According to various configurations, the computer 600 may operate in a networked environment using logical connections to remote computers through a network such as the network 618. The computer 600 may connect to the network 618 through a network interface unit 620 connected to the bus 610. It should be appreciated that the network interface unit 620 also may be utilized to connect to other types of networks and remote computer systems. The computer 600 also may include an input/output controller 616 for receiving and processing input from a number of other devices, including a keyboard, mouse, or electronic stylus (not shown in FIG. 6). Similarly, the input/output controller 616 may provide output to a display screen, a printer, or other type of output device (also not shown in FIG. 6).
It should be appreciated that the software components described herein may, when loaded into the CPU 602 and executed, transform the CPU 602 and the overall computer 600 from a general-purpose computing system into a special-purpose computing system customized to facilitate the functionality presented herein. The CPU 602 may be constructed from any number of transistors or other discrete circuit elements, which may individually or collectively assume any number of states. More specifically, the CPU 602 may operate as a finite-state machine, in response to executable instructions contained within the software modules disclosed herein. These computer-executable instructions may transform the CPU 602 by specifying how the CPU 602 transitions between states, thereby transforming the transistors or other discrete hardware elements constituting the CPU 602.
Encoding the software modules presented herein also may transform the physical structure of the computer-readable media presented herein. The specific transformation of physical structure may depend on various factors, in different implementations of this description. Examples of such factors may include, but are not limited to, the technology used to implement the computer-readable media, whether the computer-readable media is characterized as primary or secondary storage, and the like.
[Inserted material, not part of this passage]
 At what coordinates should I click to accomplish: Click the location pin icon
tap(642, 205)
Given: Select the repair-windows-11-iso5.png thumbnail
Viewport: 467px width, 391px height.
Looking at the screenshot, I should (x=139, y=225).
For example, if the computer-readable media is implemented as semiconductor-based memory, the software disclosed herein may be encoded on the computer-readable media by transforming the physical state of the semiconductor memory. For instance, the software may transform the state of transistors, capacitors, or other discrete circuit elements constituting the semiconductor memory. The software also may transform the physical state of such components in order to store data thereupon.
As another example, the computer-readable media disclosed herein may be implemented using magnetic or optical technology. In such implementations, the software presented herein may transform the physical state of magnetic or optical media, when the software is encoded therein. These transformations may include altering the magnetic characteristics of particular locations within given magnetic media. These transformations may also include altering the physical features or characteristics of particular locations within given optical media, to change the optical characteristics of those locations. Other transformations of physical media are possible without departing from the scope and spirit of the present description, with the foregoing examples provided only to facilitate this discussion.
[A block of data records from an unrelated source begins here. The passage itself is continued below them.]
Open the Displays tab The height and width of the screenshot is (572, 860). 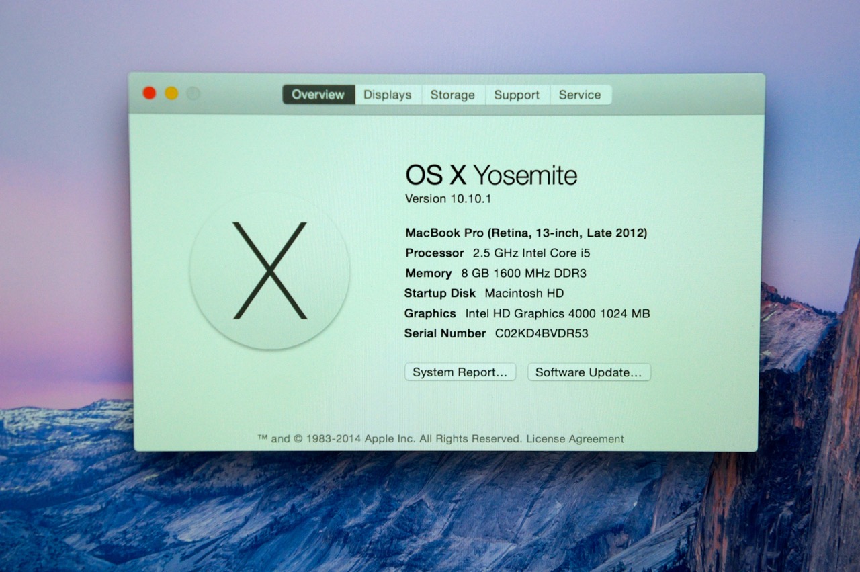[387, 95]
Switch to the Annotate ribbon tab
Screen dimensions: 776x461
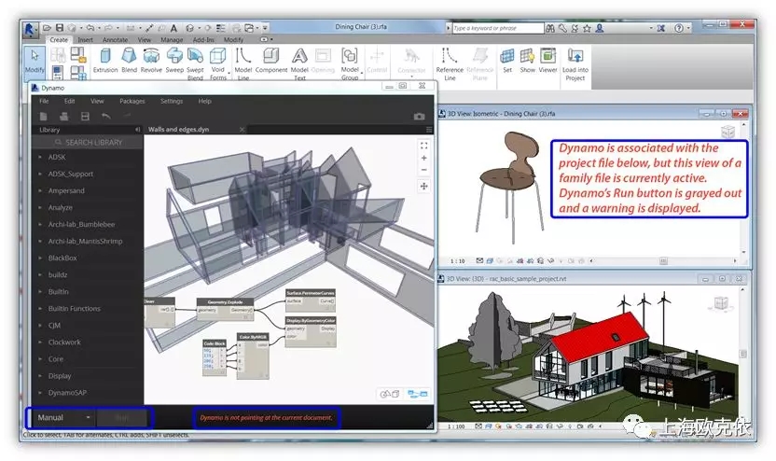(115, 40)
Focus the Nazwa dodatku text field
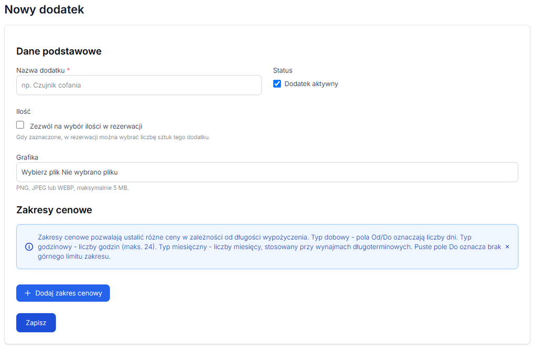The width and height of the screenshot is (537, 350). click(138, 85)
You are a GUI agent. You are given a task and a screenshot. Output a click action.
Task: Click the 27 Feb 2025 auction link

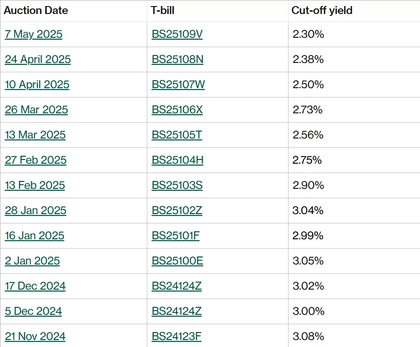click(35, 160)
In light of the above, it should be appreciated that many types of physical transformations take place in the computer 600 in order to store and execute the software components presented herein. It also should be appreciated that the computer 600 may include other types of computing devices, including hand-held computers, embedded computer systems, mobile devices such as smartphones and tables, and other types of computing devices known to those skilled in the art. It is also contemplated that the computer 600 may not include all of the components shown in FIG. 6, may include other components that are not explicitly shown in FIG. 6, or may utilize an architecture completely different than that shown in FIG. 6.
FIG. 7 illustrates an illustrative distributed computing environment 700 capable of executing the software components described herein for inferring layout intent. Thus, the distributed computing environment 700 illustrated in FIG. 7 can be used to provide the functionality described herein with respect to the document layout classification service 202, the document conversion service 402, and/or any of the other software components described herein.
According to various implementations, the distributed computing environment 700 includes a computing environment 702 operating on, in communication with, or as part of the network 704. One or more client devices 706A-706N (hereinafter referred to collectively and/or generically as “clients 706”) can communicate with the computing environment 702 via the network 704 and/or other connections (not illustrated in FIG. 7). In the illustrated configuration, the clients 706 include a computing device 706A such as a laptop computer, a desktop computer, or other computing device; a slate or tablet computing device (“tablet computing device”) 706B; a mobile computing device 706C such as a mobile telephone, a smart phone, or other mobile computing device; a server computer 706D; and/or other devices 706N. It should be understood that any number of clients 706 can communicate with the computing environment 702. Two example computing architectures for the clients 706 are illustrated and described herein with reference to FIGS. 6 and 8. It should be understood that the illustrated clients 706 and computing architectures illustrated and described herein are illustrative, and should not be construed as being limited in any way.
In the illustrated configuration, the computing environment 702 includes application servers 708, data storage 710, and one or more network interfaces 712. According to various implementations, the functionality of the application servers 708 can be provided by one or more server computers that are executing as part of, or in communication with, the network 704. The application servers 708 can host various services, virtual machines, portals, and/or other resources. In the illustrated configuration, the application servers 708 host one or more virtual machines 714 for hosting applications or other functionality. According to various implementations, the virtual machines 714 host one or more applications and/or software modules, such as the to the document layout classification service 202 and the document conversion service 402. It should be understood that this configuration is illustrative, and should not be construed as being limiting in any way. The application servers 708 might also host or provide access to one or more Web portals, link pages, Web sites, and/or other information (“Web portals”) 716.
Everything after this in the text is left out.